**Assigned task**
Starting at the top of the listing below, copy each line exactly, stopping after the line that contains "Check the adk-alfred".

**Data extracts**
+++++
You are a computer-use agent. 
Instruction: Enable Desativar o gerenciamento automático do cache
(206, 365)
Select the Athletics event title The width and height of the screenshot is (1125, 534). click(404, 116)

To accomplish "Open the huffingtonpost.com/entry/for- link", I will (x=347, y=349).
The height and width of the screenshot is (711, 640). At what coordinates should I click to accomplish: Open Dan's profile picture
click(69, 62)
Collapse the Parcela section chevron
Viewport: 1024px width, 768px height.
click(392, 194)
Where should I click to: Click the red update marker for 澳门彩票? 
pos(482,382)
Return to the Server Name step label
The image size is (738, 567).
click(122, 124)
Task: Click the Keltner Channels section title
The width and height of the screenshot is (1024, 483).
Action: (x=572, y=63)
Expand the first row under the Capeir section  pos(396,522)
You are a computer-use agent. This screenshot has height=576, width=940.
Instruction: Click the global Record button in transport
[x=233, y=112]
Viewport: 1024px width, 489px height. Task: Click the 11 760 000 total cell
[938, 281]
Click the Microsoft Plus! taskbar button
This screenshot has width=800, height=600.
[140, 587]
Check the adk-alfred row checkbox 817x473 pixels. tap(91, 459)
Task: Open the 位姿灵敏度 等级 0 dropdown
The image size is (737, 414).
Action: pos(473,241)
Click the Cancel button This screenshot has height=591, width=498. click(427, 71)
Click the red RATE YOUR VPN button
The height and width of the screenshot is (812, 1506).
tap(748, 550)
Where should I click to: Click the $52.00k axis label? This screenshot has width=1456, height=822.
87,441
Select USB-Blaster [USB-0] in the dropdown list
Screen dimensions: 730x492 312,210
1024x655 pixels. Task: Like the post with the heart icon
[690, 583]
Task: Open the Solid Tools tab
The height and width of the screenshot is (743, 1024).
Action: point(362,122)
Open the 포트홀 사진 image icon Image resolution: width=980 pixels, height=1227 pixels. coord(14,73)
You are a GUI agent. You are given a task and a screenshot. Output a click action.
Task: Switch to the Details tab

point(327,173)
+++++
**Response area**
You are a computer-use agent. 
Instruction: Enable Desativar o gerenciamento automático do cache
(206, 365)
Select the Athletics event title The width and height of the screenshot is (1125, 534). click(404, 116)

To accomplish "Open the huffingtonpost.com/entry/for- link", I will (x=347, y=349).
The height and width of the screenshot is (711, 640). At what coordinates should I click to accomplish: Open Dan's profile picture
click(69, 62)
Collapse the Parcela section chevron
Viewport: 1024px width, 768px height.
click(392, 194)
Where should I click to: Click the red update marker for 澳门彩票? 
pos(482,382)
Return to the Server Name step label
The image size is (738, 567).
click(122, 124)
Task: Click the Keltner Channels section title
The width and height of the screenshot is (1024, 483).
Action: (x=572, y=63)
Expand the first row under the Capeir section  pos(396,522)
You are a computer-use agent. This screenshot has height=576, width=940.
Instruction: Click the global Record button in transport
[x=233, y=112]
Viewport: 1024px width, 489px height. Task: Click the 11 760 000 total cell
[938, 281]
Click the Microsoft Plus! taskbar button
This screenshot has width=800, height=600.
[140, 587]
Check the adk-alfred row checkbox 817x473 pixels. tap(91, 459)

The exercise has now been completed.